Our event in Denver was part of a series of regional symposia we have been holding across the country that bring together job club leaders, faith leaders, nonprofits, and government agencies to discuss their respective efforts in helping job seekers and to explore the formation of new partnerships.
Our first panel featured a diverse set of local job clubs, including The 905 Group a volunteer-run networking group comprised primarily of executives from the Information Technology sector and a program at SHALOM Denver, a division of Jewish Family Service of Colorado that helps public assistance recipients expand professional networks through internships and consultations with employers.

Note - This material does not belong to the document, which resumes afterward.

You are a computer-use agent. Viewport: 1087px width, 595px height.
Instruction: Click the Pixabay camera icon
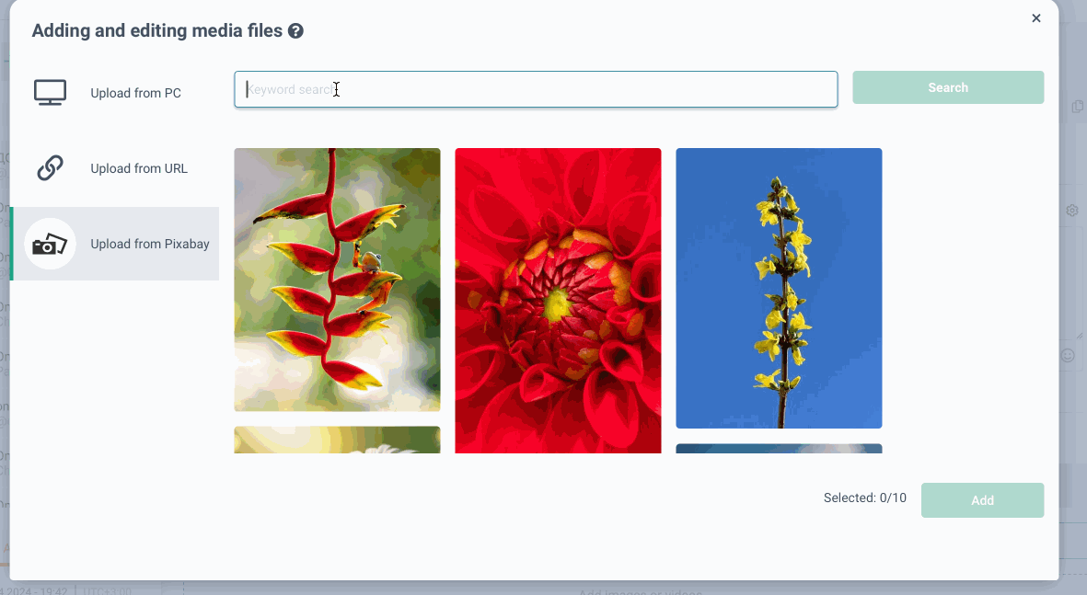[x=50, y=244]
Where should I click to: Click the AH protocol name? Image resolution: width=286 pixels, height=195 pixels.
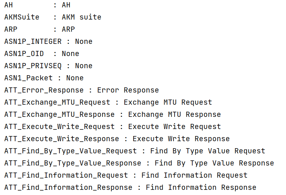pos(8,5)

We also heard from ministry leaders at Cherry Hills Community Church, Sacred Heart of Mary Church, and Agape Christian Church on the role that faith, motivation, and perseverance play in helping job seekers arrive at the right mindset for landing the job they love.
The second panel featured leaders from local agencies and nonprofits who presented a range of partnership opportunities for job clubs. For example, staff from the Denver Office of Economic Development expressed interest in working with job clubs to recruit employers and job seekers for their on-the-job training programs.
We wrapped up the event with an inspirational presentation from Liz Ryan, a former human resources executive for a Fortune 500 company. Liz presented her “whole person job search” approach that provided valuable advice to those advising job seekers.
Before the event ended, attendees were scheduling follow-up meetings, brainstorming next steps, and forging new partnerships. These conversations were music to my ears, as they exemplified the value-add of our office here at the Department of Labor: to connect communities and catalyze collaborations in the name of good jobs for everyone.
Ben Seigel is Deputy Director of the Center for Faith-based and Neighborhood Partnerships at the U.S. Department of Labor.